__SOURCE EXTRACT__:
When Ryan Miller was acquired after the 2014 Olympic break, it seemed like Brian Elliott was beginning his farewell tour wearing a St. Louis Blues jersey.
That all changed on Monday.
Blues general manager Doug Armstrong announced that the team’s backup goalie had agreed to a three-year, $7.5 million contract extension (a $2.5 million cap hit), keeping him with the club until the end of the 2016-17 season. Elliott currently ranks first all-time in the franchise for save percentage (.927), GAA (1.86) and is tied with Glenn Hall for second in shutouts (16).
At the time of the trade, it seemed that Armstrong was comfortable with Miller joining a future tandem with Jake Allen, the 23-year-old standout who received AHL Goalie of the Year honors this past season, but time has proven that Elliott may be the better choice as Miller is set to hit the unrestricted free-agent market.
“At the trade deadline, we took a calculated gamble of bringing in Ryan and we didn’t have the success that we needed as an organization … certainly not all reflective on Ryan,” Armstrong told St. Louis Post-Dispatch beat writer Jeremy Rutherford. “It’s a team game and as an organization we are responsible.
“But it was additional payments necessary to Buffalo if we signed Ryan. That would have been basically moving back a full round in the draft … and we just felt at this time, it was better for us to go with Elliott and Jake Allen.”
Elliott has been a quiet soldier on the battlelines for the Blues. After jumping onto the scene with an All-Star appearance in 2011-12, the Newmarket, Ontario native climbed his way up the Blues record books in a hurry. He amassed nine shutouts in his first season — a Blues record that will likely remain untouched for quite some time — and his 1.56 GAA that season has a stronghold for the franchise lead, which was originally set by Roman Turek in 1999-2000 (1.95).
He faced a setback during the 2012-13 campaign, which helped Allen become a household name in St. Louis, but he battled his way past a reconditioning assignment in AHL Peoria and took away the starting job from Jaroslav Halak for the 2013 playoffs. Despite losing to the Los Angeles Kings in six games, Elliott posted a .919 save percentage with a 1.90 GAA.
Elliott continued to shine behind the starting goalies in the 2013-14 season. He posted a 15-4-2 record and three shutouts behind Halak, then recorded a 3-2-0 mark with one shutout when Miller needed a night off. He did not appear in the 2014 playoffs.

__SUPPLIED ENTRIES__:
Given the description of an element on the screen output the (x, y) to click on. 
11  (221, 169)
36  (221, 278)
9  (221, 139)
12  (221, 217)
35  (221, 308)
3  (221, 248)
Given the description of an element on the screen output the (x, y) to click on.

__GOALS__:
A. Check each statement against the article on Brian Elliott's contract extension. For each, answer yes or no and quote the words of the article that decide it.
(i) Elliott's new contract keeps him with the Blues until the end of the 2016-17 season.
(ii) Elliott holds the Blues franchise lead in shutouts.
(iii) Elliott did not appear in the 2014 playoffs.
B. Please arrange every line of the records above as a numbered list, leaving out any blank lines.

__RESPONSES TO THE TASKS__:
A.
(i) Yes: "keeping him with the club until the end of the 2016-17 season"
(ii) No: "is tied with Glenn Hall for second in shutouts (16)"
(iii) Yes: "He did not appear in the 2014 playoffs."

B.
1. Given the description of an element on the screen output the (x, y) to click on. 
2. 11  (221, 169)
3. 36  (221, 278)
4. 9  (221, 139)
5. 12  (221, 217)
6. 35  (221, 308)
7. 3  (221, 248)
8. Given the description of an element on the screen output the (x, y) to click on.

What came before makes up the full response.